Sur le point de quitter l'événement, deux autres participantes, Patricia et Princella, repartent le visage lumineux. « Je trouve que c’est important d’avoir un espace représentatif de la population noire. Il y a beaucoup de traumas qui ont été légués par toutes sortes d’histoires. Et je pense que ça fait longtemps qu’on a besoin de commencer à se délester de ce trauma », explique Patricia.
Il est temps pour les membres de la communauté noire d’aller en thérapie et de le crier haut et fort, soutient-elle. « On voit vraiment une espèce de démocratisation de la santé mentale auprès de la communauté noire, tant chez les femmes que chez les hommes et chez les enfants. Je pense que c'est important de le revendiquer et de le normaliser. »

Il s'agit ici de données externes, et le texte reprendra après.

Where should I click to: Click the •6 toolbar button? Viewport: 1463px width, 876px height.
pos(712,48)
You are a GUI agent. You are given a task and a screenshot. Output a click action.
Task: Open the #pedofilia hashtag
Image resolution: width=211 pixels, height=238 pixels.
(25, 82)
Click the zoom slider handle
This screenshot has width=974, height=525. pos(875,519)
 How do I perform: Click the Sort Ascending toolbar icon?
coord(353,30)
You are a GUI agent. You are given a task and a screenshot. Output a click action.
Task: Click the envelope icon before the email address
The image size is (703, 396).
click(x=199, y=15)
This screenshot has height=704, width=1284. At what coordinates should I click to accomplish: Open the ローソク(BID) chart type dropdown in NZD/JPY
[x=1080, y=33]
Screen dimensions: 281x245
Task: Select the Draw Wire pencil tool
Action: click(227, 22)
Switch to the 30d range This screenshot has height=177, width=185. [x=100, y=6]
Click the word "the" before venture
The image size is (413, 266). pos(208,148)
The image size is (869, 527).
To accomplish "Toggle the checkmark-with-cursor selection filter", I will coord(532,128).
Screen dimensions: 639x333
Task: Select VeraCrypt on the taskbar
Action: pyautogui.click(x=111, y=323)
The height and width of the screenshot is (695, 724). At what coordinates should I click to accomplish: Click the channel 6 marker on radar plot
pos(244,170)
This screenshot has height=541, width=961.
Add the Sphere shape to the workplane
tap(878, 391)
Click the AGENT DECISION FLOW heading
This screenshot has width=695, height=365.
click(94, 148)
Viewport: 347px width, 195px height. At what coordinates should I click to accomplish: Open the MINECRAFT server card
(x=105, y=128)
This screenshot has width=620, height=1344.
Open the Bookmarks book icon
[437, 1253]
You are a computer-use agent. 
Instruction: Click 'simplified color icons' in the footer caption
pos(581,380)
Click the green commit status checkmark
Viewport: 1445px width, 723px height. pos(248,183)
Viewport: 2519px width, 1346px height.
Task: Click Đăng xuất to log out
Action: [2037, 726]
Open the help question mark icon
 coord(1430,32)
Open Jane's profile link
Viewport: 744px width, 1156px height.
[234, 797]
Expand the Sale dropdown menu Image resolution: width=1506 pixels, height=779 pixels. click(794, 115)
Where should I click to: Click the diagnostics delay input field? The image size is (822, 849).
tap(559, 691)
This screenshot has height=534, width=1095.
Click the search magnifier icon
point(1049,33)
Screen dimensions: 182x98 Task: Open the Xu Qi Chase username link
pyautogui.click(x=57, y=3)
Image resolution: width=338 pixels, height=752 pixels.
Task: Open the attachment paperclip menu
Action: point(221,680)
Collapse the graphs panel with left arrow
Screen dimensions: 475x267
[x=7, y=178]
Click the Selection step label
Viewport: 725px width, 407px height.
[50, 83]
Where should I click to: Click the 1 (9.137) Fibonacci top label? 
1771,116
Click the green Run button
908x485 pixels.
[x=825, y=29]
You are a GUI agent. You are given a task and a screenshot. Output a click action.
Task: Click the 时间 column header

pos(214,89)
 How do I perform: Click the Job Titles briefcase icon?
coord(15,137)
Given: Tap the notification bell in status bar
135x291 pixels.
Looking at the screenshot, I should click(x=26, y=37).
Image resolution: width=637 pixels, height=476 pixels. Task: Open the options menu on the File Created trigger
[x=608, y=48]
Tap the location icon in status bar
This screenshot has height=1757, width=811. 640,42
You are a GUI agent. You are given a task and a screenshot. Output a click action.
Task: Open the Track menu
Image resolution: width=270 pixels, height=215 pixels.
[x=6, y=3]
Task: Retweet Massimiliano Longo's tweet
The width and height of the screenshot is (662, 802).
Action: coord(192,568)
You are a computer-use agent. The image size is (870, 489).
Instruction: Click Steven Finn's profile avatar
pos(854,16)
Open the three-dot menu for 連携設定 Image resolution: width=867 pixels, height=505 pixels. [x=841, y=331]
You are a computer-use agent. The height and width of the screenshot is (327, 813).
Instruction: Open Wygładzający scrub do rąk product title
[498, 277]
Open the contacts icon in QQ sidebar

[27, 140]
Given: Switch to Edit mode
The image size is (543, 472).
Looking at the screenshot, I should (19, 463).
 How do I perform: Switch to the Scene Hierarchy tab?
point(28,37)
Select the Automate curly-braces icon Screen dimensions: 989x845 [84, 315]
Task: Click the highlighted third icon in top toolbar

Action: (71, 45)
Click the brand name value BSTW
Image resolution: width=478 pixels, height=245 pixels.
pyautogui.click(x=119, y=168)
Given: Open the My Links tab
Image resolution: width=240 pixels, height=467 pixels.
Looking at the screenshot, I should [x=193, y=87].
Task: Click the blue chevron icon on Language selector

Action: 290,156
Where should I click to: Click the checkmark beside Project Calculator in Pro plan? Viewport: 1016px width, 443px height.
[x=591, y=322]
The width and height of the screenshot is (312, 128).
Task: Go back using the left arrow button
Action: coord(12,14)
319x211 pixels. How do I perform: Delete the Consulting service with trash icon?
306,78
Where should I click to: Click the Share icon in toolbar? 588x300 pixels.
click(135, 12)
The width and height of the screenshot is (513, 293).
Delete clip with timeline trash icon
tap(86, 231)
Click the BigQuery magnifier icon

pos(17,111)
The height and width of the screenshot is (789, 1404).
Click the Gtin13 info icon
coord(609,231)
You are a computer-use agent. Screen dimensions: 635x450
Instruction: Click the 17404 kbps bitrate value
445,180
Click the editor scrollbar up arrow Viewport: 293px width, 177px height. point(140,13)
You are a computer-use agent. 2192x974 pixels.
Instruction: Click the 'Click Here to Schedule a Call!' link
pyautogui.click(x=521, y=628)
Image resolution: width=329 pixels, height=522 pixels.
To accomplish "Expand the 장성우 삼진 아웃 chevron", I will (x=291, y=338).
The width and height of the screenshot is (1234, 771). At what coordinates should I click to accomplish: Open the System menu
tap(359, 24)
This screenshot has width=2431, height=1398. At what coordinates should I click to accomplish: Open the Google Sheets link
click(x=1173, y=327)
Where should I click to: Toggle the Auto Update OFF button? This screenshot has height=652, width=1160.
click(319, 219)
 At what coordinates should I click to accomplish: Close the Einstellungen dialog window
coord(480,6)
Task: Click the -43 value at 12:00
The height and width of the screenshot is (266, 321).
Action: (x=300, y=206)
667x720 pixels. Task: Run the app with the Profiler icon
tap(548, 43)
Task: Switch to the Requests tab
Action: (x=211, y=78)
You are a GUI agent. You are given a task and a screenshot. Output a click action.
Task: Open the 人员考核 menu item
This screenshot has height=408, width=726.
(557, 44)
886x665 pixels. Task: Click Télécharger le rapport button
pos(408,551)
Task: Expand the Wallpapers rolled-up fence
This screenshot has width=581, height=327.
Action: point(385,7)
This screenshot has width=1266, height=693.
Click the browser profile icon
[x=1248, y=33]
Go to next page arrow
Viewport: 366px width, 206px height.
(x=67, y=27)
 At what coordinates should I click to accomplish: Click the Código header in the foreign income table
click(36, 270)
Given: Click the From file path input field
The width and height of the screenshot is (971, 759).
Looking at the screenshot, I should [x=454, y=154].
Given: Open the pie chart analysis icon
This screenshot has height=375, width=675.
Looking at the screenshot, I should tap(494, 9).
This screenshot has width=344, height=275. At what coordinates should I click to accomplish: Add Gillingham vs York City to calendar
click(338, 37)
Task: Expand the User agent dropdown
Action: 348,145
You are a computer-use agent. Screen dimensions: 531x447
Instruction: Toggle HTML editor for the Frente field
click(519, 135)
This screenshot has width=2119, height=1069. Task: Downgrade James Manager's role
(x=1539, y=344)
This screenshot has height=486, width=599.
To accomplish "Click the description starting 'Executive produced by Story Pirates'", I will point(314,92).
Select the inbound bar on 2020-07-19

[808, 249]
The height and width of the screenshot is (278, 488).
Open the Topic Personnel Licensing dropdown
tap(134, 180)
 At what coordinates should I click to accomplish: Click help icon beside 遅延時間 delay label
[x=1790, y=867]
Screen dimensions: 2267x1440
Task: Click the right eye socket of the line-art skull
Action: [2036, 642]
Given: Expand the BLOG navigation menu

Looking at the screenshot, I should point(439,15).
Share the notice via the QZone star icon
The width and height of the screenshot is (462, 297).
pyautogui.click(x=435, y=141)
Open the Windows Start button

Dans la salle commune du Black Healing Centre, une peinture collective imaginée par l’artiste Kezna Dalz, faite de fleurs, de visages et portant le message “Intentionally Healing” (Guérison intentionnelle), laisse une empreinte vivante de cette soirée, rappelant la présence et l’engagement de toutes celles et ceux qui veulent participer à ce changement de paradigme.